Gather all lines in the entries below that include the word "computer".

╭──

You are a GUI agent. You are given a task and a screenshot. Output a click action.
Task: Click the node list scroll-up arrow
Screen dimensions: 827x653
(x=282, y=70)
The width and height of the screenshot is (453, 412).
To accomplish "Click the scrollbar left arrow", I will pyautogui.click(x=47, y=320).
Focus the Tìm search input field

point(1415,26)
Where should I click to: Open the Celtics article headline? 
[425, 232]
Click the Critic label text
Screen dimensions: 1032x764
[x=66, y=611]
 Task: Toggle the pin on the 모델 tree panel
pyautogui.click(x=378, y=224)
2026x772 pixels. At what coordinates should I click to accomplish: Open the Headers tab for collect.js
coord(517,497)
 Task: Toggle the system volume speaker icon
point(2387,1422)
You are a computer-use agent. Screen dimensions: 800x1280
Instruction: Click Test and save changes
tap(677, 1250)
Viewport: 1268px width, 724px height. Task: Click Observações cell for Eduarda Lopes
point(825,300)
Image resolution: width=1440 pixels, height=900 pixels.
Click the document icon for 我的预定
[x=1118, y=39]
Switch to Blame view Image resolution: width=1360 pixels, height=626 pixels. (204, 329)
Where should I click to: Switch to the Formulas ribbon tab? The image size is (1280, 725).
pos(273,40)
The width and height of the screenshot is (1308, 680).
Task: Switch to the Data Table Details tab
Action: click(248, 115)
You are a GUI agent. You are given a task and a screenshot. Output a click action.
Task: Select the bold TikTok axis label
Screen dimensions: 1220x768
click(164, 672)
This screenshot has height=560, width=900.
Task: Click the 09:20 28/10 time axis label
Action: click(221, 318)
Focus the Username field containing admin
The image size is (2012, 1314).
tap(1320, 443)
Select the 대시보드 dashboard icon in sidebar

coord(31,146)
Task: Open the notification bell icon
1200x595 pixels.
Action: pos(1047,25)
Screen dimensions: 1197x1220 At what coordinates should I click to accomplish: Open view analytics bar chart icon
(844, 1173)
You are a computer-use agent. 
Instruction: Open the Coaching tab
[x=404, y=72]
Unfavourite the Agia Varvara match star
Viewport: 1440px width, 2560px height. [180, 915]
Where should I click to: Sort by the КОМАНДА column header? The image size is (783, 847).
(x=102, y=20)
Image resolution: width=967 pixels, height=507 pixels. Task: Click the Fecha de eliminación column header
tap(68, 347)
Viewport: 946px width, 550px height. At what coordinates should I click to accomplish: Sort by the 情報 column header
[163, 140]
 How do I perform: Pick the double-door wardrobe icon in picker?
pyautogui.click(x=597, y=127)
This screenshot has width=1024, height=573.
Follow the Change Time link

╰──

→ **Answer section**:
You are a computer-use agent. Screen dimensions: 800x1280
You are a computer-use agent. 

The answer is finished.